| Requirements |
Recast the lines starting at the one containing "Click the First 10 picks column header" and ending at the one containing "(x=1285, y=219)" as a Markdown table with the columns Row and Line. Number each row and leave out blank lines.

Records for locating words and elements:
'''
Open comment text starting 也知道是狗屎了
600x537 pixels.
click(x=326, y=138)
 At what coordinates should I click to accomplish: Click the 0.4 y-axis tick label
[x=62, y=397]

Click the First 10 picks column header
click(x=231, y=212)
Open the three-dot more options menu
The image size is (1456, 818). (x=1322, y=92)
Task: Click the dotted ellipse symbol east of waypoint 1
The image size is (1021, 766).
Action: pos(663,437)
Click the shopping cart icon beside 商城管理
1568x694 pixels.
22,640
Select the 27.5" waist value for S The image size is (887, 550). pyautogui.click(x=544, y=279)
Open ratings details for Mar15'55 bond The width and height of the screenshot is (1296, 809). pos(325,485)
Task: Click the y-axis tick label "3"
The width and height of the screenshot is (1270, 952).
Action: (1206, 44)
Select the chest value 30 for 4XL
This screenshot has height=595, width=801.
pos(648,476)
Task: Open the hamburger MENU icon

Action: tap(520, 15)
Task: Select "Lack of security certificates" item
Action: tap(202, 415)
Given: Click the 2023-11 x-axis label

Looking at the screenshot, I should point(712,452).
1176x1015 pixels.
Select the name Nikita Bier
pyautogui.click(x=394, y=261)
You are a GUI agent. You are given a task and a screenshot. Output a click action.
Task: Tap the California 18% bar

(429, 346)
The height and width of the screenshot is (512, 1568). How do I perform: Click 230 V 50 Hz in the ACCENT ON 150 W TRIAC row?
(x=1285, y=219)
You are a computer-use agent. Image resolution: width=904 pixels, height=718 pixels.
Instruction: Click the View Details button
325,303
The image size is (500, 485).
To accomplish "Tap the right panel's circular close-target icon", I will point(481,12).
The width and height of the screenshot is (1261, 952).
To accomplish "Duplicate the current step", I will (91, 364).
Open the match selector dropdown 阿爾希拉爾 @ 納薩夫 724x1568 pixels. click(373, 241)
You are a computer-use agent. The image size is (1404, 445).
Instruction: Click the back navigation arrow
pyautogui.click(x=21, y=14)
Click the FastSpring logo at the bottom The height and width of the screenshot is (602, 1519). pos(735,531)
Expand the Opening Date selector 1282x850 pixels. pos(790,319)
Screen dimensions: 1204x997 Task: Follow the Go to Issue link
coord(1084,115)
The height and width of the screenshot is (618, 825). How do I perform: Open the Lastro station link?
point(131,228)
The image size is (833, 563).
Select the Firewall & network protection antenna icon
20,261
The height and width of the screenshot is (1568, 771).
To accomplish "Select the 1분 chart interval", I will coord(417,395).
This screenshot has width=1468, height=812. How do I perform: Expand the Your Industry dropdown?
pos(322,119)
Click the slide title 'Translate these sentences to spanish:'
'''
| Reply |
| Row | Line |
|---|---|
| 1 | Click the First 10 picks column header |
| 2 | click(x=231, y=212) |
| 3 | Open the three-dot more options menu |
| 4 | The image size is (1456, 818). (x=1322, y=92) |
| 5 | Task: Click the dotted ellipse symbol east of waypoint 1 |
| 6 | The image size is (1021, 766). |
| 7 | Action: pos(663,437) |
| 8 | Click the shopping cart icon beside 商城管理 |
| 9 | 1568x694 pixels. |
| 10 | 22,640 |
| 11 | Select the 27.5" waist value for S The image size is (887, 550). pyautogui.click(x=544, y=279) |
| 12 | Open ratings details for Mar15'55 bond The width and height of the screenshot is (1296, 809). pos(325,485) |
| 13 | Task: Click the y-axis tick label "3" |
| 14 | The width and height of the screenshot is (1270, 952). |
| 15 | Action: (1206, 44) |
| 16 | Select the chest value 30 for 4XL |
| 17 | This screenshot has height=595, width=801. |
| 18 | pos(648,476) |
| 19 | Task: Open the hamburger MENU icon |
| 20 | Action: tap(520, 15) |
| 21 | Task: Select "Lack of security certificates" item |
| 22 | Action: tap(202, 415) |
| 23 | Given: Click the 2023-11 x-axis label |
| 24 | Looking at the screenshot, I should point(712,452). |
| 25 | 1176x1015 pixels. |
| 26 | Select the name Nikita Bier |
| 27 | pyautogui.click(x=394, y=261) |
| 28 | You are a GUI agent. You are given a task and a screenshot. Output a click action. |
| 29 | Task: Tap the California 18% bar |
| 30 | (429, 346) |
| 31 | The height and width of the screenshot is (512, 1568). How do I perform: Click 230 V 50 Hz in the ACCENT ON 150 W TRIAC row? |
| 32 | (x=1285, y=219) |